By Abhinab Dasgupta | October 20, 2025, 9:16 AM

Last Friday, the three most widely followed benchmark indexes closed a winning week. The tech-heavy Nasdaq, the S&P 500 and the Dow Jones gained 2.1%, 1.7% and 1.6%, respectively.

Markets closed out the week with gains as investors weighed easing geopolitical tensions, encouraging economic data and dovish policy signals. Optimism grew after former President Donald Trump hinted that tariffs on Chinese goods might be scaled back, fueling hopes of progress in trade relations.

Meanwhile, better-than-expected retail sales and steady jobless claims highlighted the economy’s resilience despite global uncertainties. Expectations that the Fed would maintain a supportive monetary stance also lifted sentiment.

Regardless of market conditions, we, here at Zacks, provide investors with unbiased guidance on how to beat the market. 

As usual, Zacks Research guided investors over the past three months with its time-tested methodologies.
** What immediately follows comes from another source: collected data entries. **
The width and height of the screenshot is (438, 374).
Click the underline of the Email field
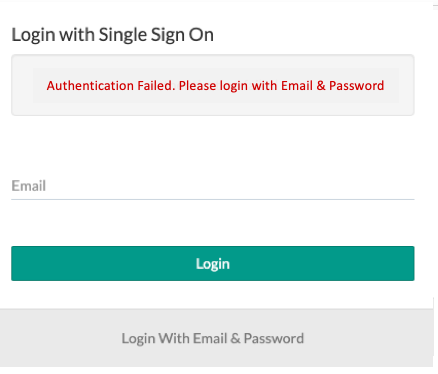(x=213, y=199)
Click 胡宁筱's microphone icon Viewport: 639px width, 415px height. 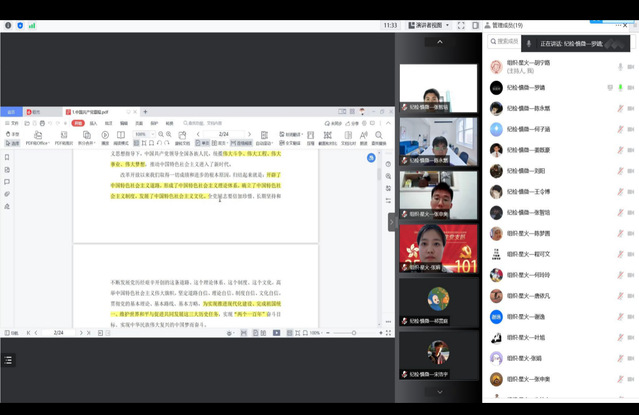pyautogui.click(x=620, y=66)
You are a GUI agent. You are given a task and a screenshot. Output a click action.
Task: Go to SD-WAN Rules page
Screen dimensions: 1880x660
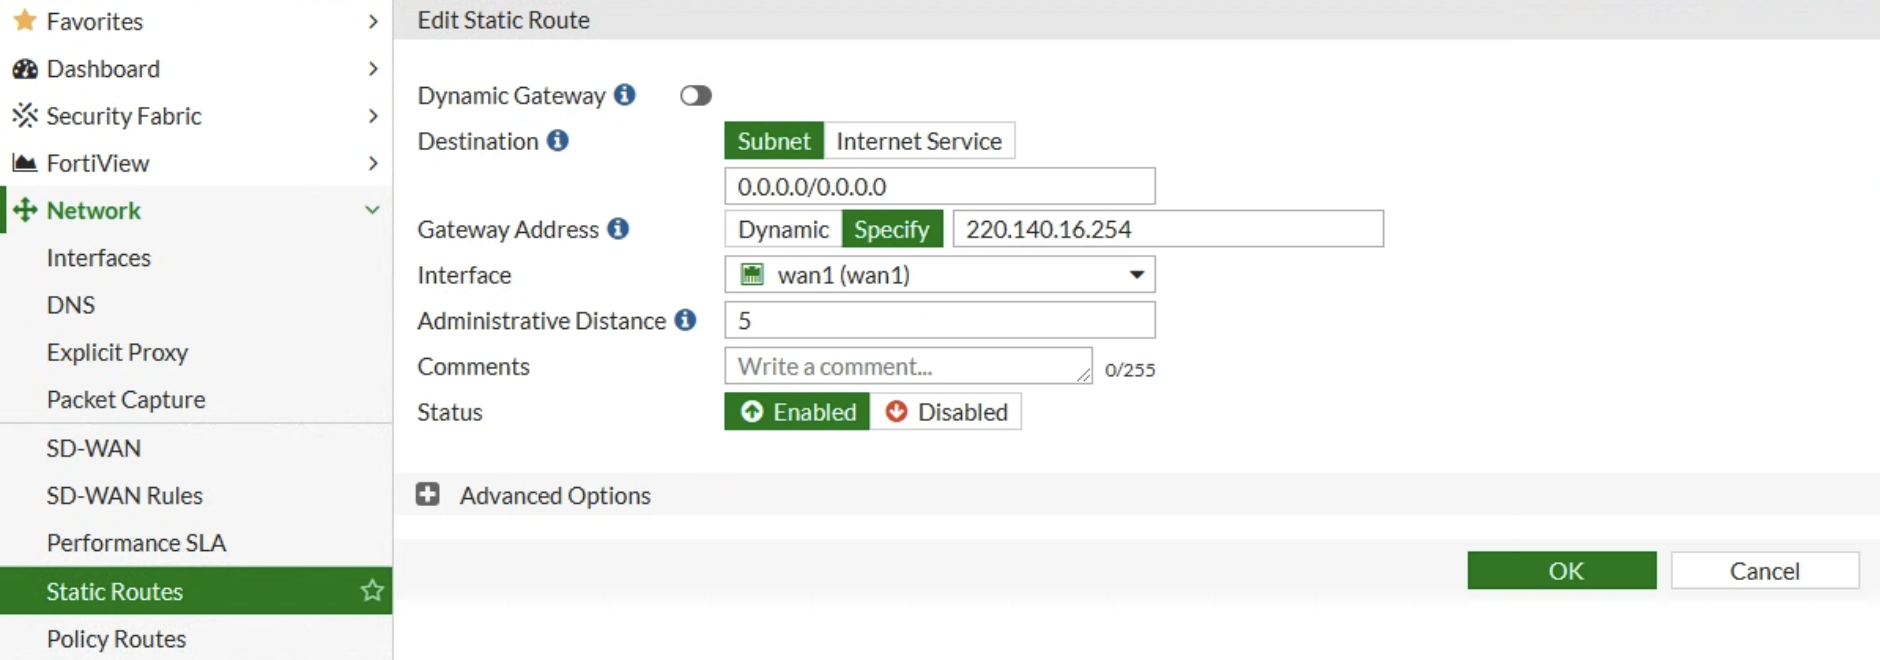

Given the prevailing market uncertainty, you may want to look at our feats to prepare better for your next action.

Here are some of our key achievements:

Ovid Therapeutics and XOMA Royalty Surge Following Zacks Rank Upgrade

Shares of Ovid Therapeutics Inc. OVID have gained 76.1% (versus the S&P 500’s 3% increase) since it was upgraded to a Zacks Rank #2 (Buy) on August 15.

Another stock, XOMA Royalty Corporation XOMA, which was upgraded to a Rank #1 (Strong Buy) on August 14, has returned 12.3% (versus the S&P 500’s 3% increase) since then.

A hypothetical portfolio of Zacks Rank # 1 (Strong Buy) stocks returned +8.64% in 2025 (through September 1st) vs. +7.60% for the S&P 500 index.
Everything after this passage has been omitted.